Exercise —
Your answer should consist of the lines in the listing that hold "Home".
== Segment start ==
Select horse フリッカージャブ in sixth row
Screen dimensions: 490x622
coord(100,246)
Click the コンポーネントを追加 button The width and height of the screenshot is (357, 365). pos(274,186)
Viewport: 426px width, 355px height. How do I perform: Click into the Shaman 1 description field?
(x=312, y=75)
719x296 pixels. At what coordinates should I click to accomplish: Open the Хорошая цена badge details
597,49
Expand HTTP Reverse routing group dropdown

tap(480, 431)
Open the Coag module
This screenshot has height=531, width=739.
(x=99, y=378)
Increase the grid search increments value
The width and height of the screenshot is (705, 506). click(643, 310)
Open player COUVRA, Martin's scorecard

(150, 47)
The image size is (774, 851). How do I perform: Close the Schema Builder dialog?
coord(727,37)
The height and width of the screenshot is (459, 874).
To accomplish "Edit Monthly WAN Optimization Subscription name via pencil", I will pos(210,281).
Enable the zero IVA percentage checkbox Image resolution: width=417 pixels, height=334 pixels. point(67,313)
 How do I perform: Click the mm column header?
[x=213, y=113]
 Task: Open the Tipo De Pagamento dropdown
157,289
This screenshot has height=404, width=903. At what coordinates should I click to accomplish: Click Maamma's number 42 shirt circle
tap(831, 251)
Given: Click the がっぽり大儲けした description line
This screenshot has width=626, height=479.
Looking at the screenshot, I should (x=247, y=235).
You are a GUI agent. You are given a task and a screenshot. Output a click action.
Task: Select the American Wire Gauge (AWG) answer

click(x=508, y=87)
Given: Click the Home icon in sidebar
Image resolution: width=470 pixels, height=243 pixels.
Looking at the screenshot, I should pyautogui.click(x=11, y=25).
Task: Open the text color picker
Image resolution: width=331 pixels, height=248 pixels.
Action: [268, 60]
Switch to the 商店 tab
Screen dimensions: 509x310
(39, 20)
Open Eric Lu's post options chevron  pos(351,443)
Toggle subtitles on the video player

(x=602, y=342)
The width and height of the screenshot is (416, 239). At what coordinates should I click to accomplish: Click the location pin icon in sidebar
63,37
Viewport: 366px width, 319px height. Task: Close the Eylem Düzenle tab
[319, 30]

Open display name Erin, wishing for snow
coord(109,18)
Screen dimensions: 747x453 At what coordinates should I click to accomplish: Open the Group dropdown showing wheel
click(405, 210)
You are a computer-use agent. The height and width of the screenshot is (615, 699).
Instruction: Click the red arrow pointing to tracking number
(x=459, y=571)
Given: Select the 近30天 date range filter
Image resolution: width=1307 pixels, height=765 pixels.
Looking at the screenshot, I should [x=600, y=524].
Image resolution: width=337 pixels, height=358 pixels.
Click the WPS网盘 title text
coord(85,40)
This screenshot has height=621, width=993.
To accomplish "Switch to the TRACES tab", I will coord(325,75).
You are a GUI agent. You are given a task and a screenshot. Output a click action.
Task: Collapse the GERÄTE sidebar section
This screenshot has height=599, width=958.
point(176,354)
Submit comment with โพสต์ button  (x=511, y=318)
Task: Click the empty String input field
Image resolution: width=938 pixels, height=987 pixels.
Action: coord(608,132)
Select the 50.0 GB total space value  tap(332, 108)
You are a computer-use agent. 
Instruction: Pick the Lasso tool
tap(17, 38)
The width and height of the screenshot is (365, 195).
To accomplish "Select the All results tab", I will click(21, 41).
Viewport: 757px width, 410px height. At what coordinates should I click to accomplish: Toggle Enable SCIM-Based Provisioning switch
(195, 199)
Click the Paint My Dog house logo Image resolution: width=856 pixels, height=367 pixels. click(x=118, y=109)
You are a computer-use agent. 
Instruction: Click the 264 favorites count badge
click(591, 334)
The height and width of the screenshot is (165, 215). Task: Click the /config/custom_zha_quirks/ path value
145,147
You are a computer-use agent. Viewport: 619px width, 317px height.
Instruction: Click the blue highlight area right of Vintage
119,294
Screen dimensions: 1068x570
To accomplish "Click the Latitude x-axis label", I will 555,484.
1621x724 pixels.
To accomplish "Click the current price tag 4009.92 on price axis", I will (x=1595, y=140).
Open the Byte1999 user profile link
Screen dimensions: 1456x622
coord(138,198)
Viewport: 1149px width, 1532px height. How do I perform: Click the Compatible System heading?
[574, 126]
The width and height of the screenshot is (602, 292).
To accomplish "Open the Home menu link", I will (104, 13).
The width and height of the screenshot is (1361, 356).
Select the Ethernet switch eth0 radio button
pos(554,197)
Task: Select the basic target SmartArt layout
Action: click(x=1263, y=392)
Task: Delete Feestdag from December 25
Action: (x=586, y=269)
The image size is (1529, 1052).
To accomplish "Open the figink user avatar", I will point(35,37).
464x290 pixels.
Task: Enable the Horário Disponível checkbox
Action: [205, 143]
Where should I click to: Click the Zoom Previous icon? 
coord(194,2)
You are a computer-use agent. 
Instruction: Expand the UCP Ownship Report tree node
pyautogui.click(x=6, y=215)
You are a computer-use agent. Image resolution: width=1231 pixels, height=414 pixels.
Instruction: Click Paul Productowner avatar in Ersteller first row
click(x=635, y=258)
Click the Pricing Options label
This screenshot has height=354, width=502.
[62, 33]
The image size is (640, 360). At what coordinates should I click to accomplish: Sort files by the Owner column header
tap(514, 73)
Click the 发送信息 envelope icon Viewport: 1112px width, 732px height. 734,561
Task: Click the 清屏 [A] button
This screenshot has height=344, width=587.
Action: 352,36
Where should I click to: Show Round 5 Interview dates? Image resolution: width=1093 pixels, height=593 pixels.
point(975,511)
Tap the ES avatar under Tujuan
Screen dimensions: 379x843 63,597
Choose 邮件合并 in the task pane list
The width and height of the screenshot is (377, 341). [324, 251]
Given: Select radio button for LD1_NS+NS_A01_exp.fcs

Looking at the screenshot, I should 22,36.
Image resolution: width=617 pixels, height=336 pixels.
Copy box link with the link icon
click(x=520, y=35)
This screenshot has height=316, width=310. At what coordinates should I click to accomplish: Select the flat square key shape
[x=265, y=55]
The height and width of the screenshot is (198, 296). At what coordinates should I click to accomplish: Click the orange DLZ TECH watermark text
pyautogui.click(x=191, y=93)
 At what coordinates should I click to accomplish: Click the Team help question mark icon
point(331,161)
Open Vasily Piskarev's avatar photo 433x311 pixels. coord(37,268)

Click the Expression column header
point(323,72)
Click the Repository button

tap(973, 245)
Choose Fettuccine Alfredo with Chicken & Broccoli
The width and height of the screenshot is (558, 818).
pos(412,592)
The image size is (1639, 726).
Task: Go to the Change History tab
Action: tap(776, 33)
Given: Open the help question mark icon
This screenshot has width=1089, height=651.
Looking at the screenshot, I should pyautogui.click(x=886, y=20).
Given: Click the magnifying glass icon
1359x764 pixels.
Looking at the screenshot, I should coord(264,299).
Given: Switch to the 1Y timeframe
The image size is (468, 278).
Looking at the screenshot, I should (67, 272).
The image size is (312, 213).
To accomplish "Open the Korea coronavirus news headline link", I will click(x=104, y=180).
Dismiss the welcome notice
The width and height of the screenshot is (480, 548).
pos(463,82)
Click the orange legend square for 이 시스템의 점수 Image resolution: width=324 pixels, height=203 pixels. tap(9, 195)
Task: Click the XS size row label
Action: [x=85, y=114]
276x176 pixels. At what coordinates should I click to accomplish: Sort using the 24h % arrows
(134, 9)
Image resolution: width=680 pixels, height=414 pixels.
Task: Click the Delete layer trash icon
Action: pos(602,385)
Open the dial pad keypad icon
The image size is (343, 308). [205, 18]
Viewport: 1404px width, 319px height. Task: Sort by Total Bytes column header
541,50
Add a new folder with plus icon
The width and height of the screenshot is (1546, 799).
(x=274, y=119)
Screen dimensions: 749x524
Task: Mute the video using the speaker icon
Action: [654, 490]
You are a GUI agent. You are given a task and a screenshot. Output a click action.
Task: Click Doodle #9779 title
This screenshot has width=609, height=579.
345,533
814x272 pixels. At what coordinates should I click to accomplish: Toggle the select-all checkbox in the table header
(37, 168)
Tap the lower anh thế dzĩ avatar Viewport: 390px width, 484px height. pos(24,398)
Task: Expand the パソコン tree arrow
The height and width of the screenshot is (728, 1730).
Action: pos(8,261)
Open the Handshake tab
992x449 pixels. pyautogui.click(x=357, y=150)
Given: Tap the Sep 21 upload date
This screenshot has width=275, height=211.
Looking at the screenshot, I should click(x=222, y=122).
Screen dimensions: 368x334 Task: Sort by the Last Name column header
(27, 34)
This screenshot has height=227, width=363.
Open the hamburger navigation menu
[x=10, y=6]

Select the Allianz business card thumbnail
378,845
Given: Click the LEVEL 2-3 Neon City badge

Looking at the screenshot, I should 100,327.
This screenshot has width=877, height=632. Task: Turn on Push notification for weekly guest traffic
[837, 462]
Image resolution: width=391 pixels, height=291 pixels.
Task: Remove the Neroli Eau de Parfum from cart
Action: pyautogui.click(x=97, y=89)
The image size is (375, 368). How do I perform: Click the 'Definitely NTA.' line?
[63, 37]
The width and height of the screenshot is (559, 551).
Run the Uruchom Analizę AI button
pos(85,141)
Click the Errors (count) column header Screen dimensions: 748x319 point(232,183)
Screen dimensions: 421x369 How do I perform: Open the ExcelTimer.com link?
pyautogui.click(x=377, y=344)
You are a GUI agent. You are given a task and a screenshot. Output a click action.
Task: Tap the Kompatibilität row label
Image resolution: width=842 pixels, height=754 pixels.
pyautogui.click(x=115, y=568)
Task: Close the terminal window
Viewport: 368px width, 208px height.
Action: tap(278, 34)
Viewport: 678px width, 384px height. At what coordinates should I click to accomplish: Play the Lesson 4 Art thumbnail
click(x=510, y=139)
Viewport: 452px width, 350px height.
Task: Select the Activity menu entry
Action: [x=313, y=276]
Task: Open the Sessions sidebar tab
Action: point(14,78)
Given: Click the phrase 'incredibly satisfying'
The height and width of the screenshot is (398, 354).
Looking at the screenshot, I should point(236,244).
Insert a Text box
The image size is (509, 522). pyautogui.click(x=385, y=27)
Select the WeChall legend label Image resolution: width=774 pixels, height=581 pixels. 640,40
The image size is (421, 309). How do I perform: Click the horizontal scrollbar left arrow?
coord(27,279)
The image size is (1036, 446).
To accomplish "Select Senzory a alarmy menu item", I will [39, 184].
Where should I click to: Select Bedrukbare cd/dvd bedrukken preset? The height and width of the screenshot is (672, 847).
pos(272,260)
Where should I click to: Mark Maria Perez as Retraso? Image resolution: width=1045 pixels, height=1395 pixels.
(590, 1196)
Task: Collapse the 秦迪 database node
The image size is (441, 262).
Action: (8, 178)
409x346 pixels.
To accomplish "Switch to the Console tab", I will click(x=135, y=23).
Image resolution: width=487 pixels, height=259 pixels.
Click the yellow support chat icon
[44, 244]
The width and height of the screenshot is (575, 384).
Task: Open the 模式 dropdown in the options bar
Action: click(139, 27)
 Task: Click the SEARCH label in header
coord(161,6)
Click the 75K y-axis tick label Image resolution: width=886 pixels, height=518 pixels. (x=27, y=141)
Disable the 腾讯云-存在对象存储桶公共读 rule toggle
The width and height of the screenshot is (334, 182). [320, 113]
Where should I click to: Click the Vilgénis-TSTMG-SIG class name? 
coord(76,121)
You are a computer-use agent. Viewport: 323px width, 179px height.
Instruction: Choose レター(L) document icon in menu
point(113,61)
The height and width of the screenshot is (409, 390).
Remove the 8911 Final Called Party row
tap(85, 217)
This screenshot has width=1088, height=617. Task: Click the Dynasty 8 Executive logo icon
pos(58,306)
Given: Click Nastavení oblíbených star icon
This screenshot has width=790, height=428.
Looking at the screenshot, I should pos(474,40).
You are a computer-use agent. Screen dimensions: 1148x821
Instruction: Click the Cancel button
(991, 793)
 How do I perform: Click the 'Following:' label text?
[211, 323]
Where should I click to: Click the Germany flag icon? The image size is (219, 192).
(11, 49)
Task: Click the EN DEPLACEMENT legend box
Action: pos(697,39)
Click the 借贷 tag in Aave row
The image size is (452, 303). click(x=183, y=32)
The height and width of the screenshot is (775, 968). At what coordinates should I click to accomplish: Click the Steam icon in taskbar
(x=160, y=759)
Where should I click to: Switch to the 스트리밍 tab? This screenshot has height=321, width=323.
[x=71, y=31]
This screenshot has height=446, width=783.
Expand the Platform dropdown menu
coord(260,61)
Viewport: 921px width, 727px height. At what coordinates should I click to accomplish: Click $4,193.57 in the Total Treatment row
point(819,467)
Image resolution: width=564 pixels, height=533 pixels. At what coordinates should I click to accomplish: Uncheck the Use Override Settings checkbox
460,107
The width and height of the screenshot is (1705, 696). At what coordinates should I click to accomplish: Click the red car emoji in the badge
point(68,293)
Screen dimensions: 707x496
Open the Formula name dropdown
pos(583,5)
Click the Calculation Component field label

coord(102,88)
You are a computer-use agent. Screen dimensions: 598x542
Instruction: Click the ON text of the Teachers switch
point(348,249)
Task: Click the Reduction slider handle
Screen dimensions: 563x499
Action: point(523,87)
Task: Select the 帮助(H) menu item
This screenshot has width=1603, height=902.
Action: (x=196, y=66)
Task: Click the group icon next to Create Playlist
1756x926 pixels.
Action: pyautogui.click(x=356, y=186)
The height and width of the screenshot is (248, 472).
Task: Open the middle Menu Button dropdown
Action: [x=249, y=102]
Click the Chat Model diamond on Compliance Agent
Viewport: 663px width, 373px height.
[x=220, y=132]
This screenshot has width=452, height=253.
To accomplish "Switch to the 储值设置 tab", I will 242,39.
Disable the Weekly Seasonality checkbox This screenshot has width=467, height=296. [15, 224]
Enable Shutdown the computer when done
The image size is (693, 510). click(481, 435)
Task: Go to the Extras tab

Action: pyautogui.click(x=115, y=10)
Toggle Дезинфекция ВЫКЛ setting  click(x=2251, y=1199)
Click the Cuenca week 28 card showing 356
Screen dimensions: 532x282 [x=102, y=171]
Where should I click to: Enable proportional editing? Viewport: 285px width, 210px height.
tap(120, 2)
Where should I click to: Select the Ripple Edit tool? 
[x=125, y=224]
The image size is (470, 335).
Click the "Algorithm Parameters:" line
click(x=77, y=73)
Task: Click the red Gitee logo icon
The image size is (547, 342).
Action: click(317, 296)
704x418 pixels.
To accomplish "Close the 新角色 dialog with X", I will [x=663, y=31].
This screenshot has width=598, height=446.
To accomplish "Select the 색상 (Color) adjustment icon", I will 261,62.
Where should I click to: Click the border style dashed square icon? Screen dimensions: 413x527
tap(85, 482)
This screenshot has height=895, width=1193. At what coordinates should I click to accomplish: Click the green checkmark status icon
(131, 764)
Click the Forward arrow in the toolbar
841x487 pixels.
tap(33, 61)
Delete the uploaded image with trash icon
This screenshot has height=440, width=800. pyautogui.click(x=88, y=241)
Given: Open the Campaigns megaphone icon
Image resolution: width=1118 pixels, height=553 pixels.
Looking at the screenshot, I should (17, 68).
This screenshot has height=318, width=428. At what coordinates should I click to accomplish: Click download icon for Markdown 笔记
== Segment end ==
Exercise result —
Given: Click the Home icon in sidebar
To accomplish "Open the Home menu link", I will (104, 13).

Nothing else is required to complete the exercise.